While the labor export policy addressed the United States Dollar shortfall and the lack of career opportunities in the country, it also served to divert attention away from the administration and send critics abroad.
Across the seas and on foreign lands, however, the exchange of ideas that transpired between OFWs and the norms of their host countries may have influenced the former’s views on governance. For instance, some Filipino immigrants who were among the most involved in the anti-Martial Law movement resided in the West Coast of the United States, an area historically known for political activism.
“The same day Marcos enacted Proclamation No. 1081, a gathering of Filipino progressives took place in San Francisco. Mostly Philippine- and some US-born Filipino Americans created the National Coalition for the Restoration of Civil Liberties in the Philippines, the first organized US-based opposition to the Marcos dictatorship,” San Francisco-based Yuchengco Philippine Studies Program Director James Zarsadia says.
Nothing “new”
Now a college sophomore, Peñaflor shares that she has considered going abroad in the future.
She adds a caveat, “Now that I take a look at the situation of the Philippines, I feel very compelled to go back [to the Philippines if ever I go abroad]… I think it would be best to share the opportunities with people by just staying in the country and partaking in initiatives that make more opportunities available to people.”
Peñaflor emphasizes the need for government initiatives to create robust systems that sustainably promote national growth.

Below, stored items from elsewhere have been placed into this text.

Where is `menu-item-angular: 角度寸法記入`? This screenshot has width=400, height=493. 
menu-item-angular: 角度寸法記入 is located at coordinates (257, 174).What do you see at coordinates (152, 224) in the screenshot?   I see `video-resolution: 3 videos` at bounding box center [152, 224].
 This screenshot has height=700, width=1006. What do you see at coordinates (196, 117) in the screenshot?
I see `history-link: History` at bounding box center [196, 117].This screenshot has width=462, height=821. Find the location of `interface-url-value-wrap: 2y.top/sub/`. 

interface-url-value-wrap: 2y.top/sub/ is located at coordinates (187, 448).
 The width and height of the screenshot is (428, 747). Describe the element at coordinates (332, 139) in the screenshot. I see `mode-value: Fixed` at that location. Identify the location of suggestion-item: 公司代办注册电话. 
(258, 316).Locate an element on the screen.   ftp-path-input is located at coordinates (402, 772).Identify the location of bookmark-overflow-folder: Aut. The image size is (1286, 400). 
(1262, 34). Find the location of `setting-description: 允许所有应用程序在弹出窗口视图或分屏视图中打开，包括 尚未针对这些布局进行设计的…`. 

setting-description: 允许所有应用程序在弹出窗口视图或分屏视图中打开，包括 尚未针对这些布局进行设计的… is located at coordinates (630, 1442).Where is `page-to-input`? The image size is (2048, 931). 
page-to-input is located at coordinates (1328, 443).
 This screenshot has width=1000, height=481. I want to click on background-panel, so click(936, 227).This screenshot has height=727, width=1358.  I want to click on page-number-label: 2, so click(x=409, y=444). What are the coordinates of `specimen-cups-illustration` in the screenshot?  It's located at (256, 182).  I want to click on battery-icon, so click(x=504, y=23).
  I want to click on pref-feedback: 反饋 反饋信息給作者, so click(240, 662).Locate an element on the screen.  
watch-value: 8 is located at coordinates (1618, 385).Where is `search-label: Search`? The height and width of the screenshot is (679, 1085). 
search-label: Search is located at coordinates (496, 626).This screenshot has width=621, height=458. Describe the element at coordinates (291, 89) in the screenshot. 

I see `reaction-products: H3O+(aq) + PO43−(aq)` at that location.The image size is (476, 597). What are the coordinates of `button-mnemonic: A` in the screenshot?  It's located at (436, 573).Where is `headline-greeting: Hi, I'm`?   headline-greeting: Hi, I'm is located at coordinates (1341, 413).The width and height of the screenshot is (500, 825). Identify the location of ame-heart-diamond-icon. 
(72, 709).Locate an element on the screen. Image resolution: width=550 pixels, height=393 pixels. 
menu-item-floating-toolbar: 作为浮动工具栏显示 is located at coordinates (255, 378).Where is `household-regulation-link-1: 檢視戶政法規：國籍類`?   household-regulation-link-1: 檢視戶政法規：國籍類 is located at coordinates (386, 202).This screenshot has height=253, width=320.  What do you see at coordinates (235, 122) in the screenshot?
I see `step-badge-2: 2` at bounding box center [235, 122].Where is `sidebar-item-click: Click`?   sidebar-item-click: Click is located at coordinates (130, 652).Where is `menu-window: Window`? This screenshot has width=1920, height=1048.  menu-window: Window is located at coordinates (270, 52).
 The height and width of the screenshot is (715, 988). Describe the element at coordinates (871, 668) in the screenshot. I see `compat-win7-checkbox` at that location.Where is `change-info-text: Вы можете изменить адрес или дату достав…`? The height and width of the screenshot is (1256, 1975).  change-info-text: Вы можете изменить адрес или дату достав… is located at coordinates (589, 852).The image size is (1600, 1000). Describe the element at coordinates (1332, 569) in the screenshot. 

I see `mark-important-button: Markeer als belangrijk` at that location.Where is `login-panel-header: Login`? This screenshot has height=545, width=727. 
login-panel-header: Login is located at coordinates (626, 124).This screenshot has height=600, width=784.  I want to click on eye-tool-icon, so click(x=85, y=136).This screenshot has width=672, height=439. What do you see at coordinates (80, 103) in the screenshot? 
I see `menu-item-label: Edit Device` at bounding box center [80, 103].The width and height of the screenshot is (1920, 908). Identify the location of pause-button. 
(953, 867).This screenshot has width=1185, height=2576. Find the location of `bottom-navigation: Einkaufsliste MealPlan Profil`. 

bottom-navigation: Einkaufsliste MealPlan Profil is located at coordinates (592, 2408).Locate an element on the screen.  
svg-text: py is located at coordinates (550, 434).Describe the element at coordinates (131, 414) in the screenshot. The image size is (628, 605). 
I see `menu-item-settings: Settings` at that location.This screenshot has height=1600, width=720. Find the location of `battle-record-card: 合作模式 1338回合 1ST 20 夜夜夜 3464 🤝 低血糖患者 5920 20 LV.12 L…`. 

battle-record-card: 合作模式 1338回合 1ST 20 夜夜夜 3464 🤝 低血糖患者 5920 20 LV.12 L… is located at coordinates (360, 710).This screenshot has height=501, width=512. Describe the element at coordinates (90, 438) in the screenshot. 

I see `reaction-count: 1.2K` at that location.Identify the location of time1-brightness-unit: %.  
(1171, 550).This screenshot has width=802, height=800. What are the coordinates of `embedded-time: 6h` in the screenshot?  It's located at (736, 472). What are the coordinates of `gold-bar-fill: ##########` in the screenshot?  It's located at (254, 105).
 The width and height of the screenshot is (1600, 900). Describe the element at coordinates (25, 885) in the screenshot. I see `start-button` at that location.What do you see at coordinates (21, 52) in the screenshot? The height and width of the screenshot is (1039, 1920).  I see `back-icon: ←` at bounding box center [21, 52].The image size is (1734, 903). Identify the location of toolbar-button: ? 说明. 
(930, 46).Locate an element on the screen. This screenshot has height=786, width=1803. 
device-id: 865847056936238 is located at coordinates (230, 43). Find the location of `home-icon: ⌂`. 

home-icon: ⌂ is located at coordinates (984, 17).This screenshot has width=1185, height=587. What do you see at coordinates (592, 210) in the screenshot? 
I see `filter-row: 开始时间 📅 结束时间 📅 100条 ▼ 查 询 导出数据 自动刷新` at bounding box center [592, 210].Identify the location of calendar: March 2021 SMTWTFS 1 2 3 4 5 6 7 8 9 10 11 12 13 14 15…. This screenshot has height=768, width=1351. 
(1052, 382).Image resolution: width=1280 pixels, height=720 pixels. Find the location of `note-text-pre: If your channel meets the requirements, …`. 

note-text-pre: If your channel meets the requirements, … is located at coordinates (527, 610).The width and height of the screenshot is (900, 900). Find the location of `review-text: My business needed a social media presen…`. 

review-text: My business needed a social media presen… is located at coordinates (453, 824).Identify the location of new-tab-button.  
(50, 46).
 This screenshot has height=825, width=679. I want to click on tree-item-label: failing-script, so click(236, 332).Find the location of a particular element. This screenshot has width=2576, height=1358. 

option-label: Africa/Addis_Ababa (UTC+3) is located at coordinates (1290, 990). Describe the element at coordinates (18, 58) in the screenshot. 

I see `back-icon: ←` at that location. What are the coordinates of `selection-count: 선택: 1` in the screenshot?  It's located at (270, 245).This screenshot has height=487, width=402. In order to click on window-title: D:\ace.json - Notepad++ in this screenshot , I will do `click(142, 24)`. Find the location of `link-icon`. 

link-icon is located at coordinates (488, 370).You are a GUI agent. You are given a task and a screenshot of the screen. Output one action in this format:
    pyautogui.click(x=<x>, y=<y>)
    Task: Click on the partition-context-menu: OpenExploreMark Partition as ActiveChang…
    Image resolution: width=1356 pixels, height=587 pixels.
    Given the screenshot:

In particular, she believes that worker safety and humane treatment are key hallmarks towards true development. Unfortunately, current progressive efforts, including the introduction of a hazard pay for healthcare professionals, remain significantly superficial and ineffective improvements in the system. “Most often than not, it does not really trickle down to the needs of these people that go outside of the country,” Peñaflor states.
She adds that the government and other concerned institutions have the responsibility to invest in education and programs that prevent the Filipino laborers—tormented by frustrations and broken promises—from resenting their own country. More than providing safe spaces for the labor force, Peñaflor shares that ensuring the welfare of laborers entails cultivating the optimum selves they aspire to become.
A new Marcos may be at the helm, yet plans to implement labor migration policies resembling those of his father loom in the horizon. Thus, generations of Filipino workers must contend with a labor system that still lags in development until fundamental changes are made.